[theora] Indexing Ogg files for faster seeking

Wed Oct 7 17:48:30 PDT 2009

Below is another version of the index track spec with one index packet 
per stream.

The index format is still quite simple, though not as compact as the 
previous "one merged index per file" approach. I estimate that if you 
index two tracks, assuming one key point every two seconds from both 
tracks, that in practice it will take approximately 70KB per hour of 
video (11.6KB per 10 minutes) to index two-track video. That's about 20 
bytes of index per second of video.

With the original "one merged index per file" approach it's about half 
that, but I think the added size is an acceptable trade off. I imagine 
the majority of video out there on the internet is under 10 minutes long 
anyway (requiring a 12KB index...), and when playing files over a 
network, most reasonable quality videos will require about 100KB/s of 
bandwidth to playback smoothly. If if you've got a connection fast 
enough for streaming video, you won't notice downloading an index.

You can tweak the index-keyframe interval to reduce the index size as 
well, though that erodes the benefit of the index for network playback.

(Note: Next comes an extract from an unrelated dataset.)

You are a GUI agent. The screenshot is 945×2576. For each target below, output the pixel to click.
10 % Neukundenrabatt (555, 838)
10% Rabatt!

I've implemented this in my indexer on a new branch on my GitHub account:
http://github.com/cpearce/OggIndex/tree/index-per-stream

New spec here:
http://github.com/cpearce/OggIndex/blob/index-per-stream/IndexSpecificationVersion1.txt 

Firefox builds which can handle new index format here:
https://build.mozilla.org/tryserver-builds/cpearce@mozilla.com-try-4768e6238638/

Demo here:
http://pearce.org.nz/video/indexed-seek-demo.html

New Proposed Index Track Format:
<quote>

An Ogg index track starts with an identifier header packet which
contains the following data, in the following order:

   * The identifier "index\0".
   * The index version format number, as a 1 byte unsigned integer. This
     specification describes version 1, so this field should have the
     value 0x01.
   * The playback start time, in milliseconds, as an 8 byte unsigned
     integer, this is the presentation time of the first frame.
   * The playback end time, in milliseconds, as an 8 byte unsigned
     integer, this is the end time of the last frame.
   * The length of the indexed segment, in bytes, as an 8 byte unsigned
     integer.

The track then contains secondary header packets, which contain the
actual indexes. These are the "index packets", and each must begin on a
new page, but they may span multiple pages. There is one index packet
for each content stream in the Ogg segment, and they appear in
increasing order of the streams' serialno. Each index packet contains
the following:

   * The serialno of the stream as a 4 byte field.
   * The number of key points in the index packet, 'n', as a 4 byte
     unsigned integer.

   * 'n' key points, each of which contain, in the following order:
     - the page's byte offset as an 8 byte unsigned integer, followed by
     - the checksum of the page found at the offset, as a 4 byte field,
       followed by
     - the presentation time in milliseconds of the key point, as an 8
       byte unsigned integer.

The key points are stored in increasing order by offset. The
presentation time of the key point is calculated from the granulepos.
[...]

The last packet in the track is an empty EOS packet, which must start on
a new page.

</quote>

Note that this format can be encoded in one pass. If you know the 
duration of the media, you can decide the keyframe interval (say one 
every 2 seconds, which is roughly ffmpeg2theora's default for theora 
anyway) and then allocate the required space in the index packets and 
come back and fill it in once you've encoded the media.

Comments? Questions etc?

Chris P.